I called up my best friend Tommy who has a son my daughters age and asked if he would tag along, and help me wrangle her if needed. I knew he wouldn’t mind. We all packed our lunches so we didn’t have to deal with the unknowns of the food court, and we made a plan to eat at the car. And on Thursday, just 2 days home from the hospital, we went to Raging Waters. I will forever be grateful to that park for giving my family our life back. I wasn’t sure how it was going to go prior to that. I really thought that life would never be the same, and while technically that was true at the time, aside from diabetes, the changes that have been made have been overwhelmingly positive. From a new found persistence from my daughter, a willingness to try anything, see things through to the end, attempt new things, the list is tremendous. And thank you to Tommy and Aiden. I will forever be indebted to you for coming through for us at that time, and letting Stella know she was loved and cared for, and no different than anyone else, and that she could still have fun.
We have gone back to Raging Waters every year since, as a celebration of her diaversary. This year, she will celebrate while away at camp, but we will be going back on 8/7. Once again, I took a week off to spend with the family. And a huge outting for us will once again be that trip.
I can’t begin to tell you all the amazing things that have happened to us since her diagnosis. My daughter is growing up into a beautiful young woman. Powerful. Smart. Not an ounce of whoa is me in there to be found. She is proud of who she is. She isn’t ashamed of her diagnosis, her pump, the things that plug into her body. I have learned more from that little girl over these last 4 years than I ever did the previous 40.
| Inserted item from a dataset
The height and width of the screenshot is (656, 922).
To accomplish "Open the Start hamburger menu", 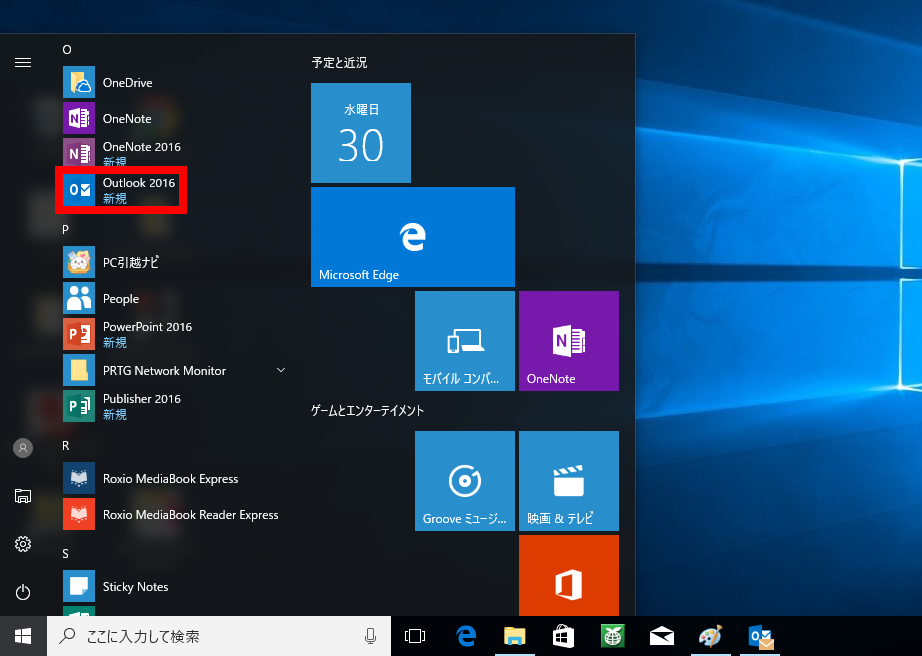I will 22,62.
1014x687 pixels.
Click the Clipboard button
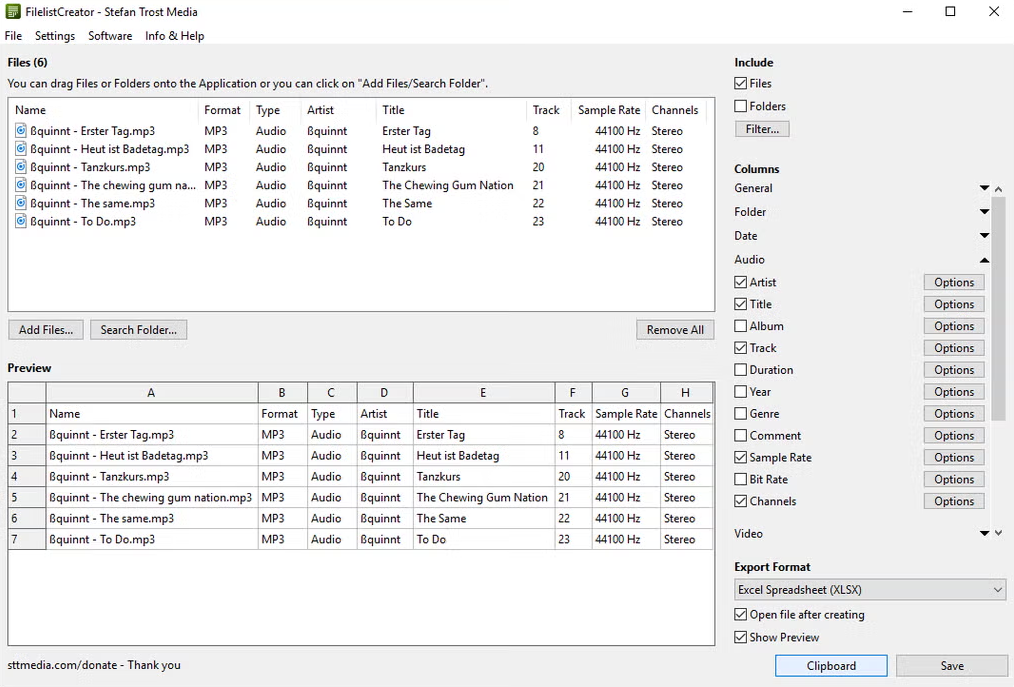click(x=831, y=666)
Where my life is concerned, there is no quitting smoking without her showing me how not to be scared, without her small exchange with her mom that day leaving the hospital.. There is no running. No finishing a 10K, a 1/2 marathon, or a damned full marathon without her showing me how to be brave. How to learn that there is no quit. How to ring the cowbell. I owe so much to her. And she continues to inspire me. Her no fear attitude is infectious. It has spilled over into my life in ways I never thought possible. So while 7/30/10 is most definitely my daughters diaversary, I can’t ever help but feel that it is mine too.
You are at camp this week Stella, but know that I love you, I miss you, I know you are having the best time in the world, I am proud of you, and I owe you my life. I think you are pretty fucking amazing. And I will for the rest of my life be your biggest advocate. There will never be a moment that I didn’t wish you had a cure, that you never got this in the first place.
And at the same time, I am sometimes scared to think of where we would be if that never happened….
4 years ago our lives changed forever. Most people would assume they changed for the worse. I would argue that.